Lise yıllarında Abdülhak Hâmid Tarhan Makber şiirini ezbere bilirdim.
“Eyvâh! .. Ne yer, ne yâr kaldı,
Gönlüm dolu âh ü zâr kaldı.
Şimdi buradaydı gitti elden,
Gitti ebede gelip ezelden.
Ben gittim o hâksâr kaldı,
Bir kûşede târumâr kaldı.
Bâkî o, enîs–i dilden eyvâh!
Beyrût’ta bir mezâr kaldı.
………”
(Eyvah ne yer ne yar kaldı; /Gönlüm acı ve iniltiler içinde kaldı. // Şimdi buradaydı, gitti elden; / Ezelden gelip, ebede gitti. // Ben gittim; o kara toprak içinde kaldı. / Eyvah, o gönül yoldaşından geriye, Beyrut’ta bir mezar kaldı. ….)

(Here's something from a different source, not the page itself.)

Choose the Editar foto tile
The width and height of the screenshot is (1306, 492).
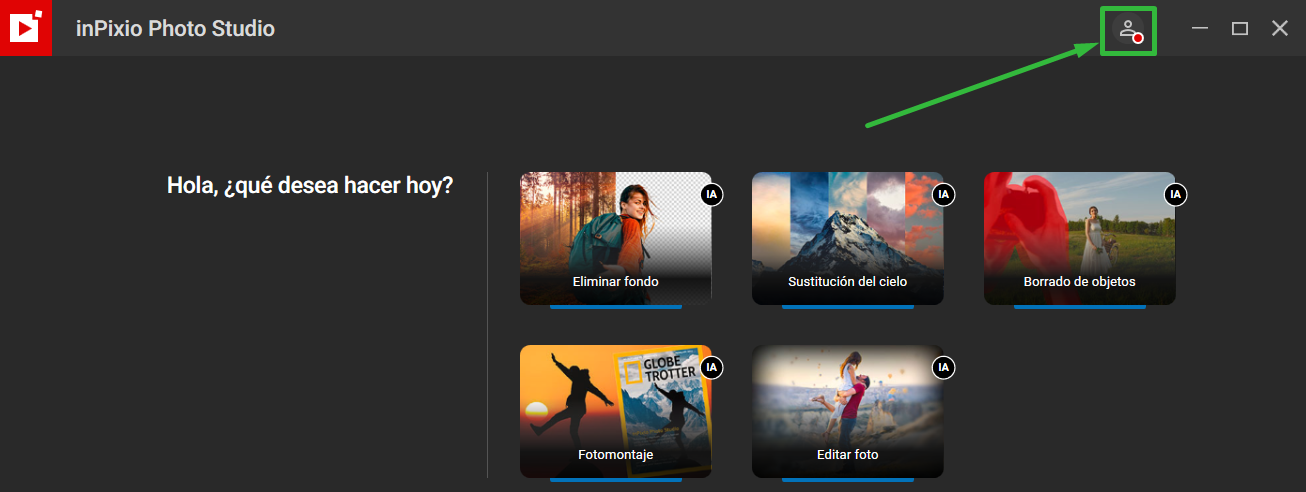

Şiirin hikâyesini empati yapmaya kalkışırdım. Çünkü Abdülhak Hâmid, bu şiirde veremden ölen ilk karısına olan sevgisini, büyük acısını ve özlemini yansıtıyordu. Hâmid, Hindistan’ın Bombay şehrinde başkonsolos olduğu sırada hastalığı şiddetlenen Fatma Hanım, tedavi için Türkiye’ye getirilirken 1885’te Beyrut’ta ölmüş ve oraya defnedilmişti.

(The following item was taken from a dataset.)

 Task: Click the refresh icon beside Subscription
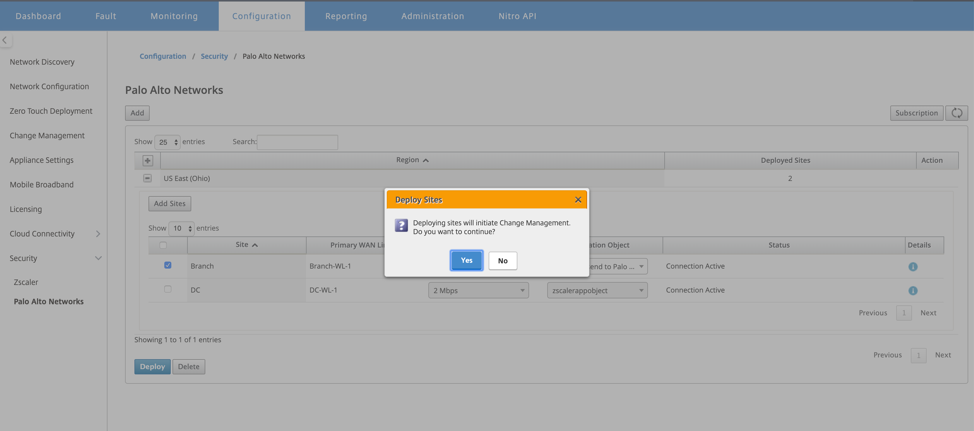(957, 113)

Platonik olarak âşık olduğum kızı aklıma getirir, hayalen de olsa böyle bir sonuçla karşılaşsam çıldırırdım. Ve sonra Hafız Burhan, Hamiyet Yüceses ve Makber… Dinle dinle dinlemekten usanmadığım bir gazeldi:
“Her yer karanlık pür nûr o mevki
Mağrip mi yoksa makber mi ya Râb
Ya habgâh-ı dilber mi ya Râb
Rüya değil bu, ayniyle vâki
Kabri çiçekten bir türbe olmuş
Dönmüş o türbe bir hacle-gâhe
Bir hacle-gâhe dönmüşse türben
Aç koynunu aç mâşukanım ben..”
Makber gazelinin sözlerini Makber kitabında aramayınız. Bulamazsınız. Abdülhak Hâmid’in tiyatro eserleri arasında “Tarık Yahut Endülüs’ün Fethi”nin içinde bulunuyor.
Oyundaki Papaz, önce Lusi’ye sonra onun annesine şehvet duygularıyla aşık oluyor, papazın isteklerine boyun eğmeyen anne kız intihar ediyorlardı. Lusi’nin dilinden söylenen bu şiir, intihar sahnesinin olduğu ilave fasılda yer alıyor.